Enfim, são ímpetos. O pior é quando, em vez de ímpetos, apenas se emprega o meio da corrupção das urnas, da sedução do vo­tante, da intervenção do fósforo, — pasmo­so invento que eu coloco entre a obra de Fulton e a obra de Gusmão, vulgo Montgolfier. Isso é que é pior. Francamente, eu creio que V. Excia. desconhece todos esses meios, e os condena, e se acaso os sofre é por honra da firma. Em todo caso, por que não protesta V. Excia.? É deste silêncio que algumas pessoas tiram a conclusão de que V. Excia. não existe.
 
É amanhã que V. Excia. tem de escolher definitivamente os deputados; começam duas quaresmas, uma religiosa, outra política. Ama­nhã os católicos e os candidatos vão receber a cinza, e todos recebem a cinza, — ainda os que não forem eleitos, — uns na testa, outros nos olhos. Alegrias e decepções, dores e flores, todas as exaltações, todos os abatimentos, todos os contrastes. Eu creio que há em todo o império uma soma de políticos capaz de formar cinco ou seis câmaras.
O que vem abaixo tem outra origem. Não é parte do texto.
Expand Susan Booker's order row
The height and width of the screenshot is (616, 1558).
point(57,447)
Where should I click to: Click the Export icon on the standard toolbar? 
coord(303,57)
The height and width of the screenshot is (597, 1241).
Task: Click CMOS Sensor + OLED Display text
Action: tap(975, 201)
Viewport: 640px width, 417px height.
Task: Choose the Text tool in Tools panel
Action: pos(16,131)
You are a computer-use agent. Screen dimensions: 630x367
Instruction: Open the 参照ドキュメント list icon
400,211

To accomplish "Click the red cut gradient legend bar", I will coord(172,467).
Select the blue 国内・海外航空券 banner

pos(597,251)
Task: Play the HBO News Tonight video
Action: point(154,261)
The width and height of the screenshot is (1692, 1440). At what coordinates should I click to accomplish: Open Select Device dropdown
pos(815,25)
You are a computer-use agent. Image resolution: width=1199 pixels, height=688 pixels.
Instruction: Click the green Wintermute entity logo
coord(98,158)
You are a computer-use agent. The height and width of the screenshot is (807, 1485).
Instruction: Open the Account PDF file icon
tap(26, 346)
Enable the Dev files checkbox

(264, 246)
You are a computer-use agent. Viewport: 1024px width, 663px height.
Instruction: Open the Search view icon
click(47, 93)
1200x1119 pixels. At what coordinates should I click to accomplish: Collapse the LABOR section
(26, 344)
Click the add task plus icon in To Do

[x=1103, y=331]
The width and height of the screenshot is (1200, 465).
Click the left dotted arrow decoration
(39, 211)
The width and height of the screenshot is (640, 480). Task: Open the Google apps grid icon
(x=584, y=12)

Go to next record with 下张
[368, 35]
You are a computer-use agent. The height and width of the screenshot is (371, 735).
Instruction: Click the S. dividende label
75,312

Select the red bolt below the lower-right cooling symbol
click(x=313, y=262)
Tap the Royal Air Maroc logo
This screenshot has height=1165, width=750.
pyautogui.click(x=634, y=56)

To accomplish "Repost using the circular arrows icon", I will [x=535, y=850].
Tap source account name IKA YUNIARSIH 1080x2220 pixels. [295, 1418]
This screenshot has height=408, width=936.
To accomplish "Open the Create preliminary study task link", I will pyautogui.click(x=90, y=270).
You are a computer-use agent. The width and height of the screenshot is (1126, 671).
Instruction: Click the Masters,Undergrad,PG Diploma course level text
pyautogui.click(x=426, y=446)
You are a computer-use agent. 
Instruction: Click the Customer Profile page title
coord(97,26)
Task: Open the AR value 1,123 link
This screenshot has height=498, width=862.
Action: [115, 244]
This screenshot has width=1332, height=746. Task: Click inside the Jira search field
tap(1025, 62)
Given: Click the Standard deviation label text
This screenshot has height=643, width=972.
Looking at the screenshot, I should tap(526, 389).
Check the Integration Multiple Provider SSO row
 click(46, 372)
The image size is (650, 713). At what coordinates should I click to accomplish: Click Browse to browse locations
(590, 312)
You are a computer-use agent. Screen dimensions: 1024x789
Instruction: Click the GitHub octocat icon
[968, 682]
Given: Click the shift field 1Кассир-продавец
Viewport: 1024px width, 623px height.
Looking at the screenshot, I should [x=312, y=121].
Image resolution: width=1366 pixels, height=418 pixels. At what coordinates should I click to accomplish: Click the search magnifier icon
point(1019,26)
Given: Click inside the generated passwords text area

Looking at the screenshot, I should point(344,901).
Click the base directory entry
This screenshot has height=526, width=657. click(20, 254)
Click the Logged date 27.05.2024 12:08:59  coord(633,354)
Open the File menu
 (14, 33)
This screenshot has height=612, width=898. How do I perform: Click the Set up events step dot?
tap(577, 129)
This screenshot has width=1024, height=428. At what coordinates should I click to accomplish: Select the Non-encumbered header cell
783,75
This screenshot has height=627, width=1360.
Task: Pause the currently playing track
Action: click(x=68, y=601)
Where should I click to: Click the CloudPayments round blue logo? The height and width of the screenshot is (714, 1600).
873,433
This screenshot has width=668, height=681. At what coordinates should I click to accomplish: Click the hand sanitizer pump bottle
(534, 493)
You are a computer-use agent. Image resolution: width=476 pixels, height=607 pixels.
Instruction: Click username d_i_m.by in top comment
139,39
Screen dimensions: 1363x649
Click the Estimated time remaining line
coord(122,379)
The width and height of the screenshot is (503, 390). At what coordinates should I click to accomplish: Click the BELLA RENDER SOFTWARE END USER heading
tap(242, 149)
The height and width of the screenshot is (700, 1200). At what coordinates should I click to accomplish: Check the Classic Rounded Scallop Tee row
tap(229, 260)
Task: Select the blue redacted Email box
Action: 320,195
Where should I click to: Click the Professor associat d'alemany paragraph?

É que não há outra classe mais numerosa no Brasil. Di­vide-se essa classe em diversas secções: políticos por vocação, políticos por interesse, políticos por desfastio, políticos por não terem nada que fazer. Imagino daqui o imenso trabalho que há de ter V. Excia. em escolher os bons e úteis dentre tantos. E esse é o meu desejo, essa é a necessidade do país. Mande-nos V. Excia. uma câmara inteligente, generosa, honesta, sinceramente dedicada aos interesses públicos, uma câmara que ponha de parte as subtilezas e os sofismas, e entre de fren­te nas magnas questões do dia, que são as grandes necessidades do futuro, de que de­pende a grandeza, ia quase dizer a existência do corpo social.
 
Mas eu que falo assim obscuro e rude, quem sou eu para dar conselhos à opinião, regina del mondo? Perdoe-me V. Excia. É natural nos homens, e eu sou homem, homo sum. Ao menos veja nisto a minha boa von­tade e o grande amor que lhe tenho.
 
Creio que esta carta vai longa; tenho-lhe roubado demasiado tempo. Vou pôr aqui o ponto final, e recolher-me ao silêncio, a fim de pensar nos diversos assuntos com que me hei de ocupar, se Deus me der vida e saúde.
 
Devia ir vê-la hoje divertindo-se e pu­lando, mas não posso. Consagro o dia de hoje a S. Francisco de Salles, apropriado à estação de penitência que começa amanhã. Preparo assim o meu espírito à meditação. Além de que, o bom do Santo é um dos me­lhores amigos que a gente pode ter: não fala mal nem dá conselhos inúteis. Se V. Excia. cuida que é um homem de carne e osso, en­gana-se; é um maço de folhas de papel metidos numa capa de couro; mas dentro do couro e do papel fulge e palpita uma bela alma.